- [WHAT THE TASK ASKS]: A single number is wanted: how many lines of the data below include the string "field"?

━━━ DATA FOR PROCESSING

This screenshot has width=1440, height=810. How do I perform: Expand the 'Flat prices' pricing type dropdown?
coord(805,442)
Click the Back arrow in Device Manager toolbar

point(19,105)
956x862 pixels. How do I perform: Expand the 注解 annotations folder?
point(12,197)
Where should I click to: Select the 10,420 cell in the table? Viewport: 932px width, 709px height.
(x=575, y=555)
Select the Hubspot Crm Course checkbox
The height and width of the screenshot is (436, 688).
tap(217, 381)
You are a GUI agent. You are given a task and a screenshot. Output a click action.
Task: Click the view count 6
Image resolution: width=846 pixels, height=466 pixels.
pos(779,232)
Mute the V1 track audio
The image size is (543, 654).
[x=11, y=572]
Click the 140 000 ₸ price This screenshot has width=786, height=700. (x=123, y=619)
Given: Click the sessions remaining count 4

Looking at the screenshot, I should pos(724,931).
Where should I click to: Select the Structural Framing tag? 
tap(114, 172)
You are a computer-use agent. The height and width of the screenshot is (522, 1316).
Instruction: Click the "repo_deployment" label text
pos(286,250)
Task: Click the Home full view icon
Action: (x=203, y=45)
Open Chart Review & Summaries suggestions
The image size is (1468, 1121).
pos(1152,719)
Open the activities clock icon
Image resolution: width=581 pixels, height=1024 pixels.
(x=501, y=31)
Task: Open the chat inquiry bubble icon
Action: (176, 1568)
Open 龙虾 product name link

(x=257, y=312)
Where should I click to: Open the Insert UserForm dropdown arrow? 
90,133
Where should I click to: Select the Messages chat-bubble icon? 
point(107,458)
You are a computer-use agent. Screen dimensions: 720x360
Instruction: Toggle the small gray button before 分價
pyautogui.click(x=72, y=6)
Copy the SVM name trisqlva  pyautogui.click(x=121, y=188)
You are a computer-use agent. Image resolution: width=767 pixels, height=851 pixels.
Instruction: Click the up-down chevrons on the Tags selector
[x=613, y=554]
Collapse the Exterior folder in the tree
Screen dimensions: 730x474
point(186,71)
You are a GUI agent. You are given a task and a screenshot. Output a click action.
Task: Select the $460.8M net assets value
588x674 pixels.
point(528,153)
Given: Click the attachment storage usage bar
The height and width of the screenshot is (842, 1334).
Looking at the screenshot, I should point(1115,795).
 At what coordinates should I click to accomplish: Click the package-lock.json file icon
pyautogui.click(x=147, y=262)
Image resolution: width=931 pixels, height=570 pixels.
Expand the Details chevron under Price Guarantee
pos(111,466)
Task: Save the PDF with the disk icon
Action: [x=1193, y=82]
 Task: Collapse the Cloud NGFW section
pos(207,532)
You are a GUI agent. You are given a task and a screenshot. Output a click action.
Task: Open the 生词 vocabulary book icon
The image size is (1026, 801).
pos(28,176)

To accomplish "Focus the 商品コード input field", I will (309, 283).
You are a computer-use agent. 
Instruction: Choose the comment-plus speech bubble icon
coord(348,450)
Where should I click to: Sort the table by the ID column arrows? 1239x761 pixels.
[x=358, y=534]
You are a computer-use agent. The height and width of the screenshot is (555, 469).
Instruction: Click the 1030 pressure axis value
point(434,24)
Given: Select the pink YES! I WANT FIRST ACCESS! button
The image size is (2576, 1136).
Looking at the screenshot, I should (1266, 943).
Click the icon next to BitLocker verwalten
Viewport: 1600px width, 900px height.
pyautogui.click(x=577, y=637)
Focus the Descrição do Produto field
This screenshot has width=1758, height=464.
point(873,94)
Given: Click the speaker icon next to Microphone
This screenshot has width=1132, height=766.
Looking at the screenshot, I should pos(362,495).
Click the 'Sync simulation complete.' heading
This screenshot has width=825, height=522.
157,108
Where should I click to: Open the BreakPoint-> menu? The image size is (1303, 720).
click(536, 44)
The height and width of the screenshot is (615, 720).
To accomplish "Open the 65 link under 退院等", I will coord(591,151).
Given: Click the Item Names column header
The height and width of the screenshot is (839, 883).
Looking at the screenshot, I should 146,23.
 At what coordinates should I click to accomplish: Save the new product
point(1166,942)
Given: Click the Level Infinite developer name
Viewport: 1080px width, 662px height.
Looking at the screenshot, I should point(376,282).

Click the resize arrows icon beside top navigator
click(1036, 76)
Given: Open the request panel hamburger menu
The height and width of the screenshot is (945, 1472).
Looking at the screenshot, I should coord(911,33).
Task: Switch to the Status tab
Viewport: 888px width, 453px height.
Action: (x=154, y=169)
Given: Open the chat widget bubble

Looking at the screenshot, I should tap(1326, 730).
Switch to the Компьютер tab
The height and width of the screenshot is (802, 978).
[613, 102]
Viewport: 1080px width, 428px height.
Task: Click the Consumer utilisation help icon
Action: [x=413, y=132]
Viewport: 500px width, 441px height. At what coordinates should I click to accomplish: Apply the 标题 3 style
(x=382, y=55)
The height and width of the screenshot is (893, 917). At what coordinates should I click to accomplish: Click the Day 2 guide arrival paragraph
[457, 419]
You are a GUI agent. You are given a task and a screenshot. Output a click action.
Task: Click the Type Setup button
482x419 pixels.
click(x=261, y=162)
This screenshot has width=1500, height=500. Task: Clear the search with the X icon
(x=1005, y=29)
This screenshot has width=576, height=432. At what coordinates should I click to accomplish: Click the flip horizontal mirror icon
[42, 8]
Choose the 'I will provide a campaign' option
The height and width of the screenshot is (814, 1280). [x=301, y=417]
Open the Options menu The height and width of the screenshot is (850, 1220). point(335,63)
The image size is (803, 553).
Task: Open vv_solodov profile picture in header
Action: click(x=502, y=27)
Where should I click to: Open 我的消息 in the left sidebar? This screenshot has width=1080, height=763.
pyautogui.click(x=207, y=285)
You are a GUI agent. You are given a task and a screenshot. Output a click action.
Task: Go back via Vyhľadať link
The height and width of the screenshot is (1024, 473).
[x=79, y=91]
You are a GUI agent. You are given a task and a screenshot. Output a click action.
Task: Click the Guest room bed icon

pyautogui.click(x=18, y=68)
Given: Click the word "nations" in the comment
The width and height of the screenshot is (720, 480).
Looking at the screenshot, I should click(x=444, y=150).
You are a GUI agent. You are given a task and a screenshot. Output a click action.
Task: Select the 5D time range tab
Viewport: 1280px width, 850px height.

━━━━━━

- [EXPECTED ANSWER]: 2